The article in this NEWS DIGEST entitled “The Special Needs Trust” discusses in some detail what a trust is, the circumstances under which a trust is advisable, and issues to consider when establishing a trust.
In A Parent’s Words
It had been in the back of my mind for years, soon after I found out my son Samuel had this lifelong disability. What would the future hold for him when I wasn’t there anymore to be his advocate, friend, and supporter? It was both a big and little worry. Big, because it gave me a hole in my gut whenever the questions crept in. And little, in the sense that I tried not to think about it. I’d think: I’ll worry about that tomorrow, next week, when he’s older, when I’m older.
Of course, I’ve done things to prepare Samuel for that future he’s going to have without me, things like teaching him how to wash clothes and shop. But could I write a will? Make an estate plan? No, for years, I dodged that one totally.
Then, when his voice started to change, it suddenly hit me that he was growing up, that he was older now. That future I was always worrying about, and refusing to worry about, was beginning to arrive. I talked with my husband, and I found out he’d been worrying about Sam’s future, too. So he and I went to our lawyer. I was so nervous, to bring all the questions out in the open and look at them. No wonder I’d shoved them under the bed for so long!
But you know, it’s funny.

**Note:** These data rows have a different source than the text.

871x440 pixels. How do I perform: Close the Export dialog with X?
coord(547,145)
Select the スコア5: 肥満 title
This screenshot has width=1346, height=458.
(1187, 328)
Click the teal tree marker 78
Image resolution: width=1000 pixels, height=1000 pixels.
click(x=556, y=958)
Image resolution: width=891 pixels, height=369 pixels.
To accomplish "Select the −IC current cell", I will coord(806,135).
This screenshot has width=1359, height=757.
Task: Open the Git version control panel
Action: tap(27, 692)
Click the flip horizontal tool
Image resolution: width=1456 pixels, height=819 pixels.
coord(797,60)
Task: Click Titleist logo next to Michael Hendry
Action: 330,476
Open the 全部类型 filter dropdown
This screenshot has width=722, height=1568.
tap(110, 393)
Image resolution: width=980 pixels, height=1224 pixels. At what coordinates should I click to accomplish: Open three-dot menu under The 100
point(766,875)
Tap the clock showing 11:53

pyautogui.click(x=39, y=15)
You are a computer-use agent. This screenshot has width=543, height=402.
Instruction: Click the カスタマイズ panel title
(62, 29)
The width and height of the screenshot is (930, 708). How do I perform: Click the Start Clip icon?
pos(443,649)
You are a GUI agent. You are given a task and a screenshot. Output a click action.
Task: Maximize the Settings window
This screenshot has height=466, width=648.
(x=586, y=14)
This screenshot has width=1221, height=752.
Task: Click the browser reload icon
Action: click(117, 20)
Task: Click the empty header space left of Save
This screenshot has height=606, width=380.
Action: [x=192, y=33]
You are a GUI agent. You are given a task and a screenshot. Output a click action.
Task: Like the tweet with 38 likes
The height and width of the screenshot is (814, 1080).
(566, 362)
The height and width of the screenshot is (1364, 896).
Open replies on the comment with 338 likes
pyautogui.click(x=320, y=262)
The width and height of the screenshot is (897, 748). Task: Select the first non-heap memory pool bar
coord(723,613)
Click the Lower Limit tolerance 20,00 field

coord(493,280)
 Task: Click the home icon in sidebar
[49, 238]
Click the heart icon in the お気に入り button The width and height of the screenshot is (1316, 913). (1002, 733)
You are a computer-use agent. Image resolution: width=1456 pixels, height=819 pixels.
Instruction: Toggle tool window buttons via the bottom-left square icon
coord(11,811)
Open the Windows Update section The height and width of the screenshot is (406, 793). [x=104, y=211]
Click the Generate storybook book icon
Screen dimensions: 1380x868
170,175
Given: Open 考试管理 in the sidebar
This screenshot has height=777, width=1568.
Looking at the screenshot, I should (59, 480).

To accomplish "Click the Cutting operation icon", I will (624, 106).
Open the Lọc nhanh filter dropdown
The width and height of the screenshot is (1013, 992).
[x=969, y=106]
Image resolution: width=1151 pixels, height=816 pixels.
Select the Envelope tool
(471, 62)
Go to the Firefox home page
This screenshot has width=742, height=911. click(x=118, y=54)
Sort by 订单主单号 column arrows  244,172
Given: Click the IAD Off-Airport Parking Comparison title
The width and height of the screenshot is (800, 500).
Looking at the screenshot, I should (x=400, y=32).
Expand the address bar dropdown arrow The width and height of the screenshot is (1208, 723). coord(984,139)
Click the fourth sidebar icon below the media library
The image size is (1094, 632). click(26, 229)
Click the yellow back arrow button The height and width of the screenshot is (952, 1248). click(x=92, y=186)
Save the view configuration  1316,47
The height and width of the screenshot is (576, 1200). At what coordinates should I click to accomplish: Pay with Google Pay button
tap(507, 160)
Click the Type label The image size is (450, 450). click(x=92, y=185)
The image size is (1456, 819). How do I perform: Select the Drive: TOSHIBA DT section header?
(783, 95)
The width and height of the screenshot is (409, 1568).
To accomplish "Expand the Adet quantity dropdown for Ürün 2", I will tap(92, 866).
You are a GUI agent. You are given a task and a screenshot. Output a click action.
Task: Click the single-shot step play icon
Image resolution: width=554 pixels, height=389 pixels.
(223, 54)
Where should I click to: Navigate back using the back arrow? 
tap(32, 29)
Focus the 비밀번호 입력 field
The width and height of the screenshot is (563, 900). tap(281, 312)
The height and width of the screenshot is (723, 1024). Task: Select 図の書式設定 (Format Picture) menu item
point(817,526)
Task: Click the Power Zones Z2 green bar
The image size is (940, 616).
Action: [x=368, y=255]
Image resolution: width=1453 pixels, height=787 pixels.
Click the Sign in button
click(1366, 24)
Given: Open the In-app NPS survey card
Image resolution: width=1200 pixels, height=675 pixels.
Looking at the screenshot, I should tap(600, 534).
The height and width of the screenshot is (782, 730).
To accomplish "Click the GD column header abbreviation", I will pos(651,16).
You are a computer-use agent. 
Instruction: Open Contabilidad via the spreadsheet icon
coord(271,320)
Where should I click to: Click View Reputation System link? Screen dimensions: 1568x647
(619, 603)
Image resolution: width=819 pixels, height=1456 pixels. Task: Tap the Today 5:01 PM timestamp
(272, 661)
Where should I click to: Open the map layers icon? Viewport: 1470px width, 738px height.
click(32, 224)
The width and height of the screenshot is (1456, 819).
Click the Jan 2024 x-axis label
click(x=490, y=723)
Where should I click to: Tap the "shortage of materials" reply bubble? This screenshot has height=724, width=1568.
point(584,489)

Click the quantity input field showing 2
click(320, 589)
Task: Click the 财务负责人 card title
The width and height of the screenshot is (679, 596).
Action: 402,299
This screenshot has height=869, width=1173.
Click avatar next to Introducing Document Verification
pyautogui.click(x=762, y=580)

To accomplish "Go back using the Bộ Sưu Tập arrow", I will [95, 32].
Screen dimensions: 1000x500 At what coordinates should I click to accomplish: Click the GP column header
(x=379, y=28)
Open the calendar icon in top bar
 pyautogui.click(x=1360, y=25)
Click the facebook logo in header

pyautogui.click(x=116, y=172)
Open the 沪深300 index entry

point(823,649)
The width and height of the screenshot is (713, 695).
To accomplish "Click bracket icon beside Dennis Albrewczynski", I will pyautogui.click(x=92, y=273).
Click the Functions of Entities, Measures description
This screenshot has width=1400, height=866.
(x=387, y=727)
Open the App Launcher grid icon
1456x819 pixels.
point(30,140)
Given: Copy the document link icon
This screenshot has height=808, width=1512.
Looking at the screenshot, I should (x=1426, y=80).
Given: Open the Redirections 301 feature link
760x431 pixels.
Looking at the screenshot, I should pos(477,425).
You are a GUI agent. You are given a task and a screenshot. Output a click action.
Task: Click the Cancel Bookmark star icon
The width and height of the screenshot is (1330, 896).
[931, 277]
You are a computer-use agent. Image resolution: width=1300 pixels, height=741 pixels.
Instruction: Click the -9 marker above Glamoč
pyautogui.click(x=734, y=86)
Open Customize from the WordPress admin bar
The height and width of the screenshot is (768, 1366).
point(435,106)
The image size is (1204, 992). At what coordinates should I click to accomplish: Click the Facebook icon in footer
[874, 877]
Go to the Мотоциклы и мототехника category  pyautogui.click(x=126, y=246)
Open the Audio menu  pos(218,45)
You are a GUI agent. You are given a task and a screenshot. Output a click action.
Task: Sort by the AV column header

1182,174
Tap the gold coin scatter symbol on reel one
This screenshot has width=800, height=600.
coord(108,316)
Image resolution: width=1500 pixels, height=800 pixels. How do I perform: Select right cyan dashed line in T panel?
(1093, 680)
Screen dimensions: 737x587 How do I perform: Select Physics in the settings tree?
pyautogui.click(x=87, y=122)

Now that we’re finished setting up our estate and only need periodically to review our plans, I feel like an enormous burden has been lifted up from me. The big, black, scary shadow is gone. Well, not totally gone, I suppose. I still worry about Samuel, what will happen to him in his life. I guess every parent does that. But now I don’t worry in the same way. I know I’ve done all I can do for that part of his future, something that was extremely important to do, and I am very relieved. Now I feel like we can deal fully with the present day and see to the other things that need to be done to prepare Samuel for life as a man. And that’s very exciting.